4) Approaches to target RBPs with the specific aim to treat cancer or understand cancer biology.
RNA-binding proteins (RBPs) represent a large class of post-transcriptional gene expression regulators, driving major stages of RNA metabolism. In humans, more than 1500 RBPs exist and regulate alternative splicing, stability, degradation and localization of hundreds of RNA targets. RBPs act within functional assemblies called ribonucleoprotein granules by establishing highly dynamic interactions with coding and non-coding targets RNAs as well as other proteins. RBPs play a role in a wide range of physiological processes including embryo development, neurogenesis, and metabolism. RBPs require a fine-tuning regulation for the maintenance of cellular equilibrium. Accordingly, alterations in the expression or functions of RBPs significantly contribute to various pathological conditions including cancer.

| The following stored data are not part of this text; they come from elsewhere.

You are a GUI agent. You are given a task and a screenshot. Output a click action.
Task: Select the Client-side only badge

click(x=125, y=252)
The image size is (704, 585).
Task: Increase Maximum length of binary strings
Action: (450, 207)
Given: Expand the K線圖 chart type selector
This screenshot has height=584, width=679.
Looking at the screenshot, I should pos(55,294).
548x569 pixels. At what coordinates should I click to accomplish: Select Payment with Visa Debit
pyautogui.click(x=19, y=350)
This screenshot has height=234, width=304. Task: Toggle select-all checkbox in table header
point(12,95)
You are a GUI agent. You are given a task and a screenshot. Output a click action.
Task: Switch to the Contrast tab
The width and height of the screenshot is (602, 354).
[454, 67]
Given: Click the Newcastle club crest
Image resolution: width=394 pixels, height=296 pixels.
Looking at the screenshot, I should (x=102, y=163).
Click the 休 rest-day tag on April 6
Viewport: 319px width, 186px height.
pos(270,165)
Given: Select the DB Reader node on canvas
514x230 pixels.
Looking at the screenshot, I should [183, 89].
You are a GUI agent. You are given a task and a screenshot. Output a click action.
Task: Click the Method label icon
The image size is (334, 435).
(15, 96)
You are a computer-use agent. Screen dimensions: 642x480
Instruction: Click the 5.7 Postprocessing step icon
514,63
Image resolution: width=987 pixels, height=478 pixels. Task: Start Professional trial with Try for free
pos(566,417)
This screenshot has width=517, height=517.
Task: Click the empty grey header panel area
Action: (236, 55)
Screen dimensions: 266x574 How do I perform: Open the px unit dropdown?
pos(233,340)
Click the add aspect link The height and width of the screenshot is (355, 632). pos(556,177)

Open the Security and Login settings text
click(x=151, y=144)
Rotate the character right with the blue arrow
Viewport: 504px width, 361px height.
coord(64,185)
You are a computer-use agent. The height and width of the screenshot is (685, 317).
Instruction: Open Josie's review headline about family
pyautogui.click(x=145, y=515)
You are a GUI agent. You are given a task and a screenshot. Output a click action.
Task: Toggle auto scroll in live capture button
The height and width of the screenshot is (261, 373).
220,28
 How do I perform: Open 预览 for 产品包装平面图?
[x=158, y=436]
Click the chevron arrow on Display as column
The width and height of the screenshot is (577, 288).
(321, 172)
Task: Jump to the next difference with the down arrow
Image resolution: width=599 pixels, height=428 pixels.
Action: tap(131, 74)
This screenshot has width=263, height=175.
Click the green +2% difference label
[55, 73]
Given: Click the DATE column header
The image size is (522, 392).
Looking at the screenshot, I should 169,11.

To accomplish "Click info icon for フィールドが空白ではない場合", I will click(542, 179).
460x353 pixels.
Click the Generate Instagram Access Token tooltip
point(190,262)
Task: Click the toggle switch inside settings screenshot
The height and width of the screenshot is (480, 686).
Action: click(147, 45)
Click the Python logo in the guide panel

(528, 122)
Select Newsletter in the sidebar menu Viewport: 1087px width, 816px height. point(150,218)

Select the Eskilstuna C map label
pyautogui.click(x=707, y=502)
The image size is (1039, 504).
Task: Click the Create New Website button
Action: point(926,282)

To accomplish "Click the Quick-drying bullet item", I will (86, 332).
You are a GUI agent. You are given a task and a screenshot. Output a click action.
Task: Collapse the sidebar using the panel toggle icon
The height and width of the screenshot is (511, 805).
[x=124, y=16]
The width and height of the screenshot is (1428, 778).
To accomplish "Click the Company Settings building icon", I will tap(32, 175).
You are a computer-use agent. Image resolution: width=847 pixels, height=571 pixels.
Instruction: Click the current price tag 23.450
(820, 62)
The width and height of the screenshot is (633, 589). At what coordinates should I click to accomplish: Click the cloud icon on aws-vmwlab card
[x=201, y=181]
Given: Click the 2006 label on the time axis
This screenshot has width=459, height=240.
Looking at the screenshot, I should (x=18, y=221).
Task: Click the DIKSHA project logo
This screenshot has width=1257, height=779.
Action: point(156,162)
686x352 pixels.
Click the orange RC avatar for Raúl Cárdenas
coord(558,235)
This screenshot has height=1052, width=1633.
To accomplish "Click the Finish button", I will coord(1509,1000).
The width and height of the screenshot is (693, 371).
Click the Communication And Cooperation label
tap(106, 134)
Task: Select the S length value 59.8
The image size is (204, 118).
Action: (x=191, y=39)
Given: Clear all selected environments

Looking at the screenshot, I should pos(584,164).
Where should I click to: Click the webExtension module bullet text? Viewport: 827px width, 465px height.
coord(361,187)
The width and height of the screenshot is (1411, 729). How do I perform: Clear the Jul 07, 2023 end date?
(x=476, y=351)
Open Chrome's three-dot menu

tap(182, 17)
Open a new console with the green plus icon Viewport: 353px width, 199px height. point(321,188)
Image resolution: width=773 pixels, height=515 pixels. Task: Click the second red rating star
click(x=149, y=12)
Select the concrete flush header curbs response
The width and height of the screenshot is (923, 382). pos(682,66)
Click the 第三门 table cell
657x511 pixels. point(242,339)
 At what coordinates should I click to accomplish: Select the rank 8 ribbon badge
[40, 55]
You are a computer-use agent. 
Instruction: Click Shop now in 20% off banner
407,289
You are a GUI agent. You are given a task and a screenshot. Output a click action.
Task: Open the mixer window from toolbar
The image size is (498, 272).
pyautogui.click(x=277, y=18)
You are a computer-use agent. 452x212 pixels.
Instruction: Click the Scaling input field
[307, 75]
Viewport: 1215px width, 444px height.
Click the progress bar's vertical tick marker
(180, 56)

Despite previously underrated, RBPs have been recognized as a novel class of cancer drivers. Recent pan-cancer studies demonstrate that dysregulation of RBPs occurs ubiquitously in cancer. Interestingly, some RBPs are exclusively dysregulated in single cancer types while others are dysregulated in multiple tumors. RBPs guide most cancer hallmarks, such as stemness, proliferation, cell dissemination, resistance to cell death, immune system evasion. The data from the literature demonstrate that the RNA processing activities of the cancer-driving RBPs are altered, leading to a consequent unbalanced cellular proteome. Aberrant RBPs activity thus creates those cancer vulnerabilities which can be exploited in clinical setting for cancer subtyping and for the identification of novel therapeutic strategies. The clinical use of RBPs is still far from being a concrete possibility due to the many molecular and technical issues that remain unsolved.
This research topic aims to collect the most recent advancements in RBPs-related translational cancer research. We welcome high-quality, original research articles and review articles focusing on improving the current knowledge in the RBPs field and introducing novel applications in cancer biomarkers and therapy related to specific cancers, clinical subgroups or pan-cancer studies. The most relevant papers will be those which focus in the key areas below:
1) Mechanisms governing the altered RBPs expression in cancer. Contexts could comprise, but not limited to: genetic alterations, epigenetic changes, post-transcriptional mechanisms including non-coding RNA-mediated processes, post-translational modifications.
2) Cellular and molecular functions of RBPs in the aberrant post-transcriptional control of gene expression. Contexts could include, but not limited to: detection of RBP–RNA interactions, global-scale analysis for RBPs targets identification, interaction between RBPs and the tumor microenvironment.
3) RBPs and RBPs-related interactors as biomarkers of prognosis/diagnosis/response to treatment.
4) Approaches to target RBPs with the specific aim to treat cancer or understand cancer biology.